**Exercise details**
Since the data must remain as supplied, reproduce it word for word.

------ Input ------

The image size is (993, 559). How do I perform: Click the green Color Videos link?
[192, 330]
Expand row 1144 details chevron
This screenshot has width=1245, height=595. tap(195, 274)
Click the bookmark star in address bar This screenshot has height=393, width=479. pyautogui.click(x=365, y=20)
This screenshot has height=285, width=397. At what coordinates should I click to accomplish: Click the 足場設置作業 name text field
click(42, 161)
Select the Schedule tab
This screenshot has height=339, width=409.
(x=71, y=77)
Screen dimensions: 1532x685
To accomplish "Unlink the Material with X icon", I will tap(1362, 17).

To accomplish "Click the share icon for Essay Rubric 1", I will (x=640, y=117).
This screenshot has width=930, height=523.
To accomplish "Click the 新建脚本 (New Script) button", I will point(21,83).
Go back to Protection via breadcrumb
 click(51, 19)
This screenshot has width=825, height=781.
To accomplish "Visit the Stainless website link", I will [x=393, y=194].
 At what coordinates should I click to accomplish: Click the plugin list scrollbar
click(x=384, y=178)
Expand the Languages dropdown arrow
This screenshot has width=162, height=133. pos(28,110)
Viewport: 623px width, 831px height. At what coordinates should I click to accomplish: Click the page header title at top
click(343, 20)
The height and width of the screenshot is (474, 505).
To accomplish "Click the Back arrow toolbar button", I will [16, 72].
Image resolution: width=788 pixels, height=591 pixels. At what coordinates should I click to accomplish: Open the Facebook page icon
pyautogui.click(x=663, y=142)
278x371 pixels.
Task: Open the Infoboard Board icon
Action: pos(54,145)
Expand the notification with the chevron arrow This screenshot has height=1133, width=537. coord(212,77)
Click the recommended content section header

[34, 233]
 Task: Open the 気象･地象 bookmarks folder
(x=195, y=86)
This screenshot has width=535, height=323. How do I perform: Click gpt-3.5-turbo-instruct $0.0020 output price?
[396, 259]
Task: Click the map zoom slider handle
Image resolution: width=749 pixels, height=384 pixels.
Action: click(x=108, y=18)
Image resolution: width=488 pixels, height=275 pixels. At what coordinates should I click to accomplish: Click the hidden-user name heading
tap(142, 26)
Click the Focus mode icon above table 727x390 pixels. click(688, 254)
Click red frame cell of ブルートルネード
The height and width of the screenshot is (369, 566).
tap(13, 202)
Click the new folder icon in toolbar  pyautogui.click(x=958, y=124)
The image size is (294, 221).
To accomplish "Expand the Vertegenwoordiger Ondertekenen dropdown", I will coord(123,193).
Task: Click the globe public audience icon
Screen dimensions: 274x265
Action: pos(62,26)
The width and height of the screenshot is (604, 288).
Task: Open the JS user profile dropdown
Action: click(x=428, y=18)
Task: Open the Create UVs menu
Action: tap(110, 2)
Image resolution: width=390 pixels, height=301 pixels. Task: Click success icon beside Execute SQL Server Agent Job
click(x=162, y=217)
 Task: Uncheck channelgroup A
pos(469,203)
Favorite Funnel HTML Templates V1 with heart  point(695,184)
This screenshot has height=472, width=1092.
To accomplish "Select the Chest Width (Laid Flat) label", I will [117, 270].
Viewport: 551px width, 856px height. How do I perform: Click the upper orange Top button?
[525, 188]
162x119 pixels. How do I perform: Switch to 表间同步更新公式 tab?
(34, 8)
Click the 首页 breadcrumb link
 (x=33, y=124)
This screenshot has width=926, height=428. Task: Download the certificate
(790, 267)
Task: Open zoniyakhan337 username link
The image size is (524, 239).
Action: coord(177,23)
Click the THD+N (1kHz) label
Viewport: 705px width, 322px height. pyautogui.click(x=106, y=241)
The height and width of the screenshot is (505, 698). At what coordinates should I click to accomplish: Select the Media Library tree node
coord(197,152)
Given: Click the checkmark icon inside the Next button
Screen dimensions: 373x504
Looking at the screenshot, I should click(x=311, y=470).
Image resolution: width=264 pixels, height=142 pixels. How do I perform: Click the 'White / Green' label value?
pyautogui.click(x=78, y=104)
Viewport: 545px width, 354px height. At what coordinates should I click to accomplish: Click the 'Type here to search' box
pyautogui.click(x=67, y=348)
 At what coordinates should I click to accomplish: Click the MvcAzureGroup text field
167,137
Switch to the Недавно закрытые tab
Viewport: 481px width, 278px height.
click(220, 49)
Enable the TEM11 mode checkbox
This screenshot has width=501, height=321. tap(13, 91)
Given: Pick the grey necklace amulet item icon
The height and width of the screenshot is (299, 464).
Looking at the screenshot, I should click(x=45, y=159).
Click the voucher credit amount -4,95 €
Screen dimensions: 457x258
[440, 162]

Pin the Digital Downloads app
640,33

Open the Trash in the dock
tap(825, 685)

------

**Output**
The image size is (993, 559). How do I perform: Click the green Color Videos link?
[192, 330]
Expand row 1144 details chevron
This screenshot has width=1245, height=595. tap(195, 274)
Click the bookmark star in address bar This screenshot has height=393, width=479. pyautogui.click(x=365, y=20)
This screenshot has height=285, width=397. At what coordinates should I click to accomplish: Click the 足場設置作業 name text field
click(42, 161)
Select the Schedule tab
This screenshot has height=339, width=409.
(x=71, y=77)
Screen dimensions: 1532x685
To accomplish "Unlink the Material with X icon", I will tap(1362, 17).

To accomplish "Click the share icon for Essay Rubric 1", I will (x=640, y=117).
This screenshot has width=930, height=523.
To accomplish "Click the 新建脚本 (New Script) button", I will point(21,83).
Go back to Protection via breadcrumb
 click(51, 19)
This screenshot has width=825, height=781.
To accomplish "Visit the Stainless website link", I will [x=393, y=194].
 At what coordinates should I click to accomplish: Click the plugin list scrollbar
click(x=384, y=178)
Expand the Languages dropdown arrow
This screenshot has width=162, height=133. pos(28,110)
Viewport: 623px width, 831px height. At what coordinates should I click to accomplish: Click the page header title at top
click(343, 20)
The height and width of the screenshot is (474, 505).
To accomplish "Click the Back arrow toolbar button", I will [16, 72].
Image resolution: width=788 pixels, height=591 pixels. At what coordinates should I click to accomplish: Open the Facebook page icon
pyautogui.click(x=663, y=142)
278x371 pixels.
Task: Open the Infoboard Board icon
Action: pos(54,145)
Expand the notification with the chevron arrow This screenshot has height=1133, width=537. coord(212,77)
Click the recommended content section header

[34, 233]
 Task: Open the 気象･地象 bookmarks folder
(x=195, y=86)
This screenshot has width=535, height=323. How do I perform: Click gpt-3.5-turbo-instruct $0.0020 output price?
[396, 259]
Task: Click the map zoom slider handle
Image resolution: width=749 pixels, height=384 pixels.
Action: click(x=108, y=18)
Image resolution: width=488 pixels, height=275 pixels. At what coordinates should I click to accomplish: Click the hidden-user name heading
tap(142, 26)
Click the Focus mode icon above table 727x390 pixels. click(688, 254)
Click red frame cell of ブルートルネード
The height and width of the screenshot is (369, 566).
tap(13, 202)
Click the new folder icon in toolbar  pyautogui.click(x=958, y=124)
The image size is (294, 221).
To accomplish "Expand the Vertegenwoordiger Ondertekenen dropdown", I will coord(123,193).
Task: Click the globe public audience icon
Screen dimensions: 274x265
Action: pos(62,26)
The width and height of the screenshot is (604, 288).
Task: Open the JS user profile dropdown
Action: click(x=428, y=18)
Task: Open the Create UVs menu
Action: tap(110, 2)
Image resolution: width=390 pixels, height=301 pixels. Task: Click success icon beside Execute SQL Server Agent Job
click(x=162, y=217)
 Task: Uncheck channelgroup A
pos(469,203)
Favorite Funnel HTML Templates V1 with heart  point(695,184)
This screenshot has height=472, width=1092.
To accomplish "Select the Chest Width (Laid Flat) label", I will [117, 270].
Viewport: 551px width, 856px height. How do I perform: Click the upper orange Top button?
[525, 188]
162x119 pixels. How do I perform: Switch to 表间同步更新公式 tab?
(34, 8)
Click the 首页 breadcrumb link
 (x=33, y=124)
This screenshot has width=926, height=428. Task: Download the certificate
(790, 267)
Task: Open zoniyakhan337 username link
The image size is (524, 239).
Action: coord(177,23)
Click the THD+N (1kHz) label
Viewport: 705px width, 322px height. pyautogui.click(x=106, y=241)
The height and width of the screenshot is (505, 698). At what coordinates should I click to accomplish: Select the Media Library tree node
coord(197,152)
Given: Click the checkmark icon inside the Next button
Screen dimensions: 373x504
Looking at the screenshot, I should click(x=311, y=470).
Image resolution: width=264 pixels, height=142 pixels. How do I perform: Click the 'White / Green' label value?
pyautogui.click(x=78, y=104)
Viewport: 545px width, 354px height. At what coordinates should I click to accomplish: Click the 'Type here to search' box
pyautogui.click(x=67, y=348)
 At what coordinates should I click to accomplish: Click the MvcAzureGroup text field
167,137
Switch to the Недавно закрытые tab
Viewport: 481px width, 278px height.
click(220, 49)
Enable the TEM11 mode checkbox
This screenshot has width=501, height=321. tap(13, 91)
Given: Pick the grey necklace amulet item icon
The height and width of the screenshot is (299, 464).
Looking at the screenshot, I should click(x=45, y=159).
Click the voucher credit amount -4,95 €
Screen dimensions: 457x258
[440, 162]

Pin the Digital Downloads app
640,33

Open the Trash in the dock
tap(825, 685)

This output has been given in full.